= Coquille School District =

Public school district in Oregon, US

Coquille School District (8) is a public school district that serves the city of Coquille, Oregon, United States.

The Coquille School District #8 is located in Southwestern Oregon 20 miles from the Oregon coast. The Coquille School District operates five schools: Lincoln School of Early Learning - grades pre-school-first grade Coquille Valley Elementary School -2 through 6 and Coquille Junior/Senior High- 7 through 12, Winter Lakes High School an alternative school serving grades 8-12, and Winter Lakes Elementary an alternative school that serves students in grades K-7.

==School Board==
The Coquille School Board is made up of seven elected officials. Each board member serves a four-year term.
Chair: Heather Echavarria
Vice-Chair: Roy Wright
Director: Julie Nighswonger
Director: Steve Britton
Director: Melinda Millett
Director: Lucas Taylor
Director: Cliff Wheeler

==Labor Union Representation ==
Coquille School District teachers are represented by the Coquille Education Association. Classified staff are represented by the Oregon School Employees Association

==Administration==
Superintendent: Wayne Gallagher,
Coquille Jr/Sr High Principal: Jeff Philley,
Coquille Valley Elementary Principal: Armando Ruiz,
Lincoln School of Early Learning Principal: Maidie Rosengarden,
Winter Lakes Elementary Principal: Sharon Nelson,
Winter Lakes High School Principal: Tiffany Clapper
CTE and Alternative Ed Coordinator: Tony Jones
Director of Special Programs: Joan Oakey

==Leadership Team==
Business Manager: Jerod Nunn
Transportation Director: Keryn Ogle
Maintenance: Carl Hull
Food Service: Valerie Bergstedt
Technology: Sean Wirebaugh
Human Resources: Rachel Price

==Demographics==
The district serves approximately 1300 students and employs 180 staff members.

==Schools==
- Lincoln School of Early Learning - serves pre-school (age 3), pre-kindergarten (age 4), full day kindergarten (age 5), and first grade. The staff works closely with families to create a schedule that meets the needs of early learners.
- Coquille Valley Elementary CVE is home of the Eagles and serves students in grades 2–6.
- Coquille High School
In Coquille High, the junior high, which serves students in grades 7–8, occupies one wing of the school. Students have elective opportunities that include - art, music, foods, CTE, PE, and yearbook. Extra-curricular offerings include robotics, cross country, volleyball, football, basketball (boys & girls), wrestling, track (boys & girls), knowledge bowl.

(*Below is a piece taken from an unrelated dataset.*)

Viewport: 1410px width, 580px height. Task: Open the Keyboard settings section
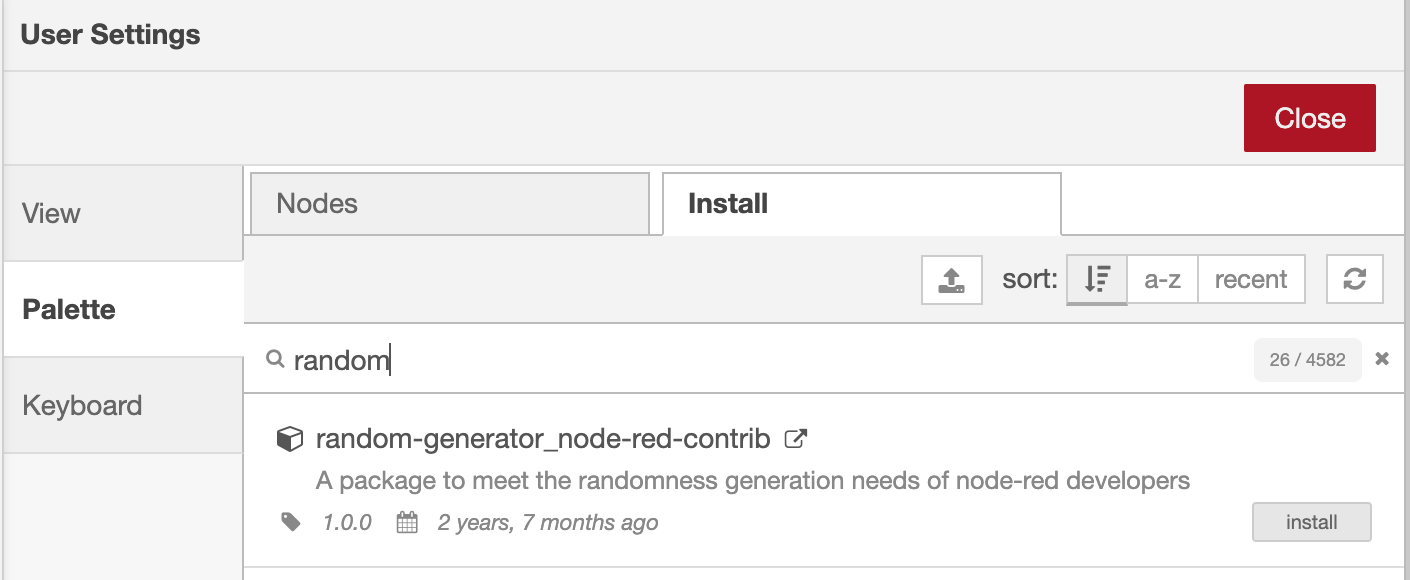pos(122,406)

The high school houses grades 9-12 and is highly rated by the state of Oregon. The Coquille High School graduation rate is frequently in the top 10% in Oregon. Students have opportunities to earn college credits while at Coquille High School through Southwest Oregon Community College.
Elective offerings include - Spanish, foods, CTE, careers, drama, art, music, and advanced science classes.
Extra-curricular opportunities include robotics, soccer (boys & girls), cross country (boys & girls), volleyball, football (2021 OSAA State Champions), wrestling, basketball (boys & girls), baseball, softball, track (boys & girls), and speech/debate.

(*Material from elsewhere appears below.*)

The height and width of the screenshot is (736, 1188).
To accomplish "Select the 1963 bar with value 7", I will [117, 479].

===Alternative Education ===
Winter Lakes School is an alternative school that offers students the option of attending classes on campus or online. Students from 15 area school districts take advantage of WLS learning opportunities. Winter Lakes High School also houses the district's Career Technical Education which includes an on campus cosmetology program, heavy equipment simulators, construction, and electric vehicle production.